WHAT TO DO:
If pictures appear among the lines below, leave them out while you return exactly the lines from the one with "Task: Clear the Fonte Nuova search field" through the one with "Given: Select the".

RECORDS FOR THIS TASK:
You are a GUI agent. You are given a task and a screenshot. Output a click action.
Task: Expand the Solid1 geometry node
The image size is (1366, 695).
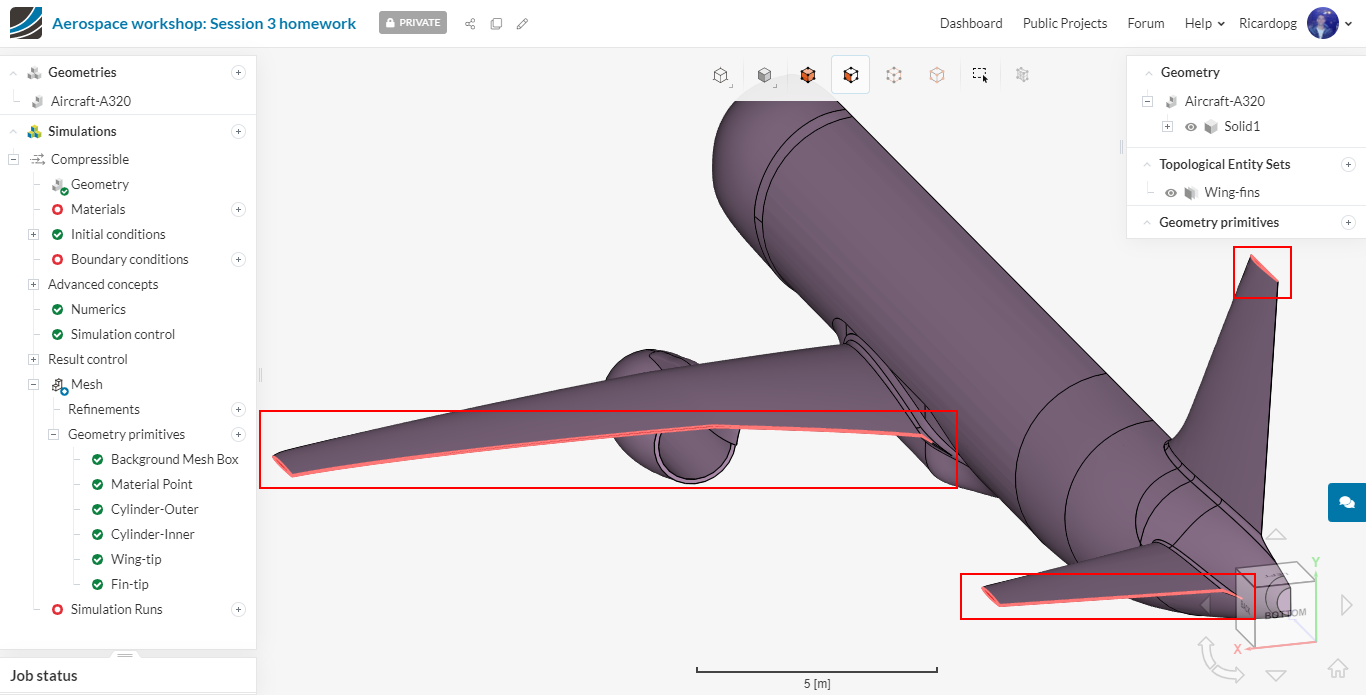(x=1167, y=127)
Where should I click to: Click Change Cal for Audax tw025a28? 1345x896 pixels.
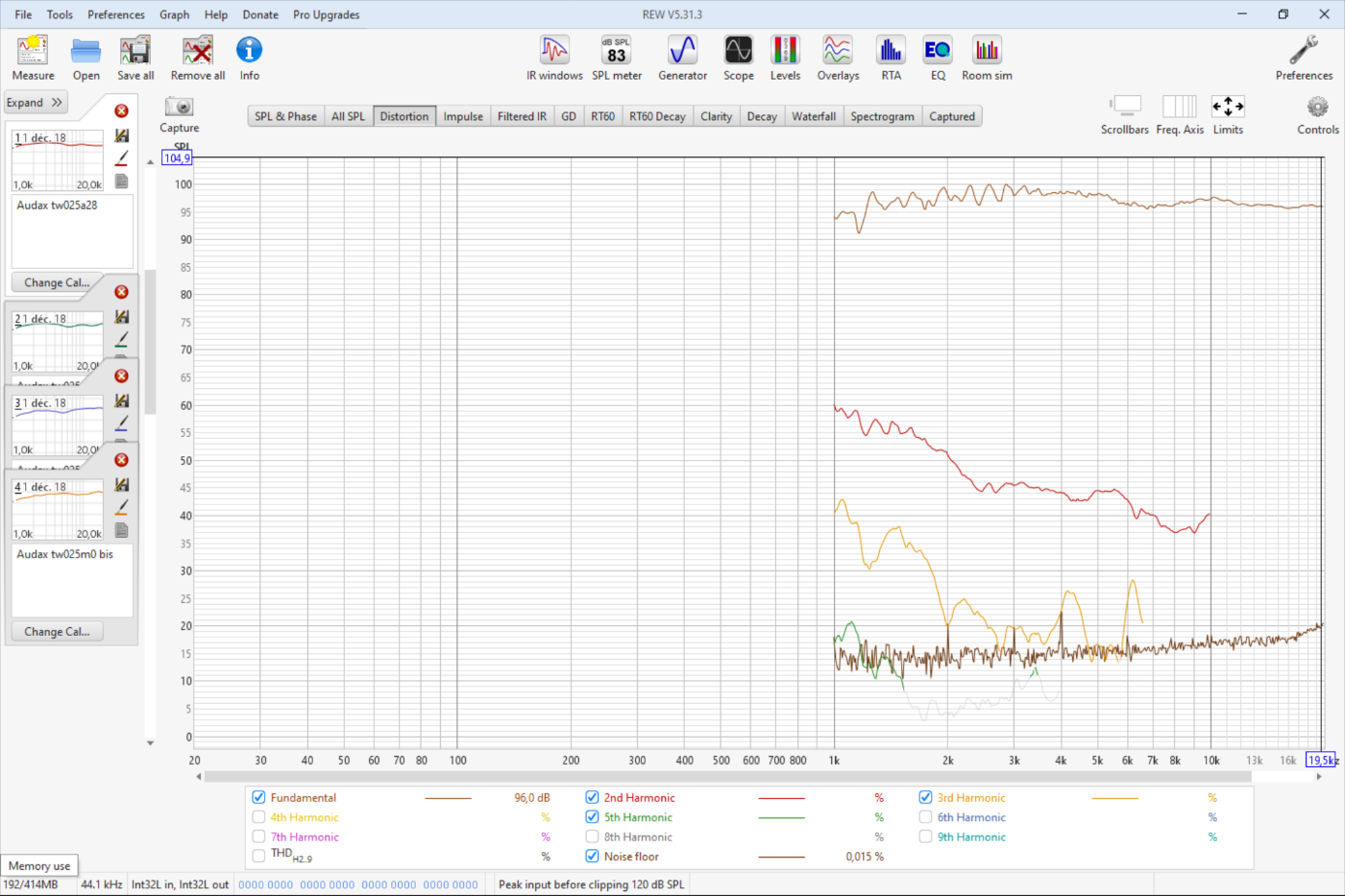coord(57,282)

--

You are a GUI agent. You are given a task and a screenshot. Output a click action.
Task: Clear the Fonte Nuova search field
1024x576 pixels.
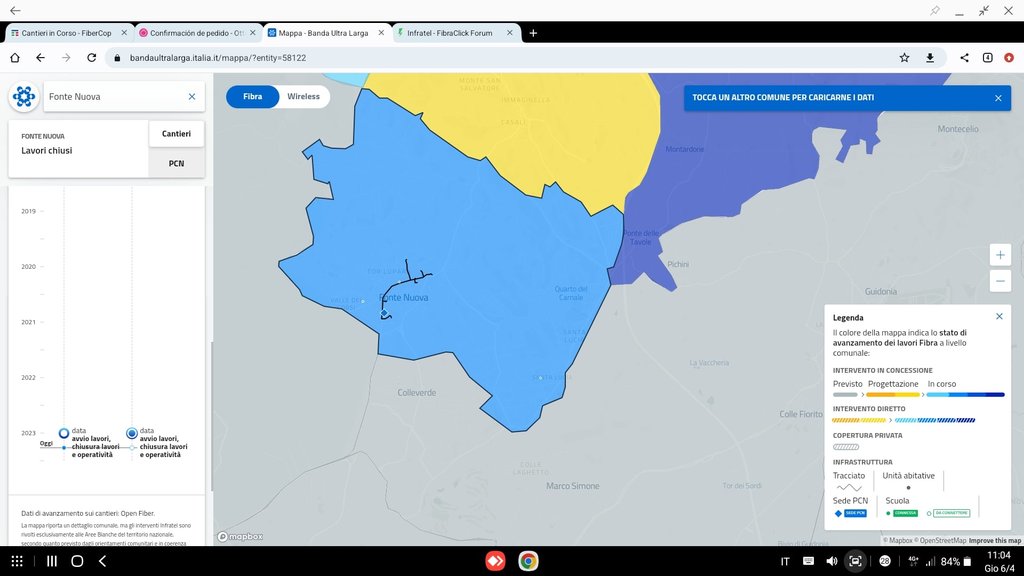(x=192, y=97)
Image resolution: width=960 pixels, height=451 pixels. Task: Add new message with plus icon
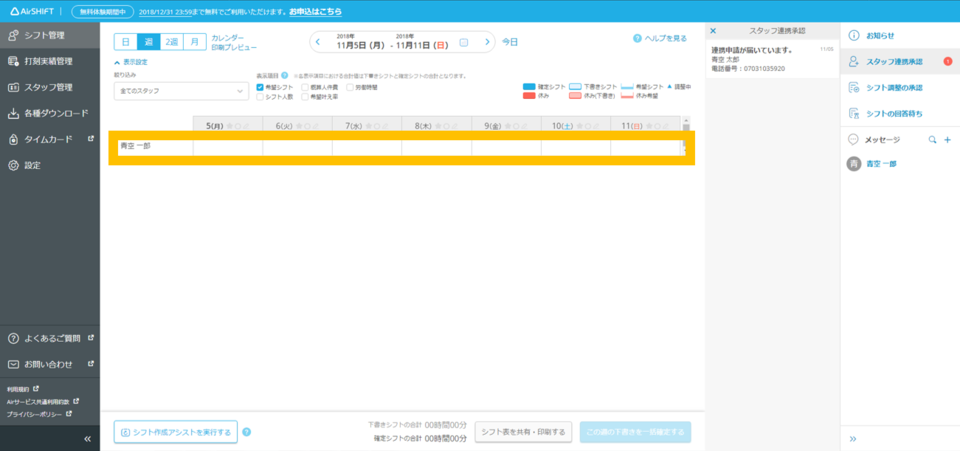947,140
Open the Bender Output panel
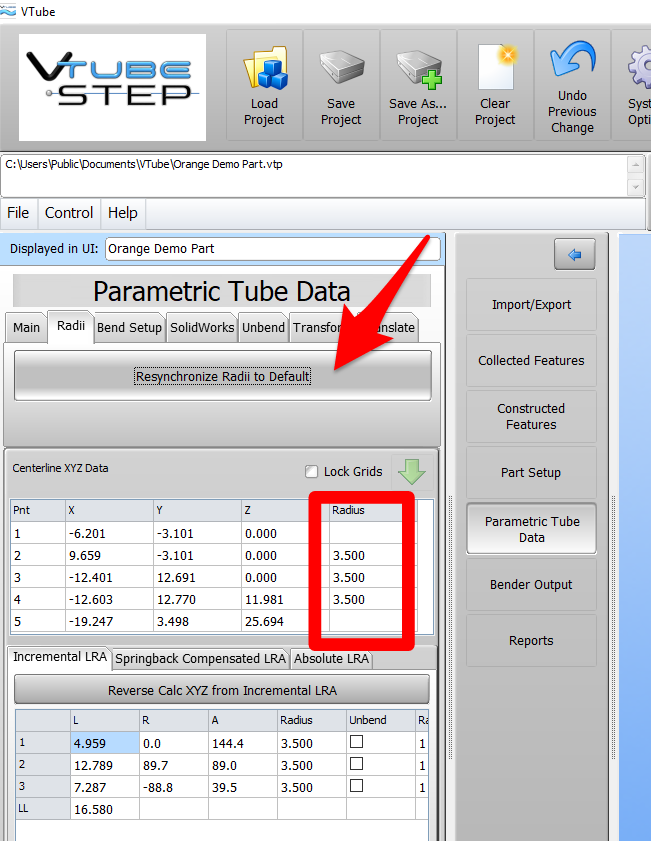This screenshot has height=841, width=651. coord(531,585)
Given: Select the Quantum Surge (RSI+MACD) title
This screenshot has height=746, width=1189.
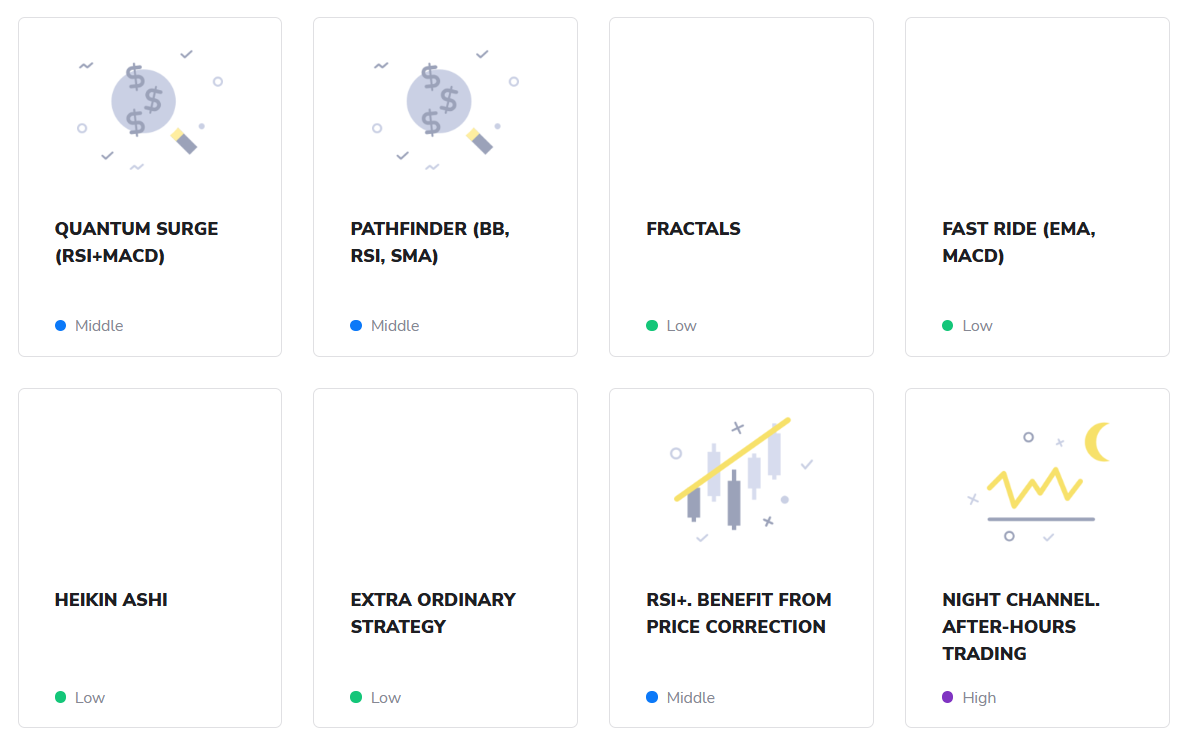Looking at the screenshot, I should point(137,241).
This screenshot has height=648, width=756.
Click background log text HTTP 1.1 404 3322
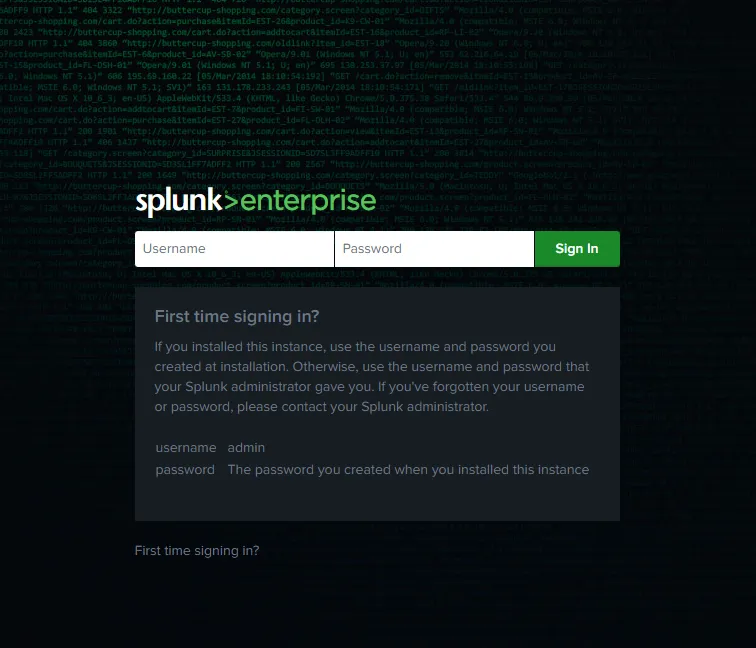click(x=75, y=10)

YOUR SOLUTION:
Task: Clear the Fonte Nuova search field
1024x576 pixels.
(x=192, y=97)
Image resolution: width=960 pixels, height=451 pixels. Task: Add new message with plus icon
947,140
Open the Bender Output panel
This screenshot has height=841, width=651. coord(531,585)
Given: Select the Quantum Surge (RSI+MACD) title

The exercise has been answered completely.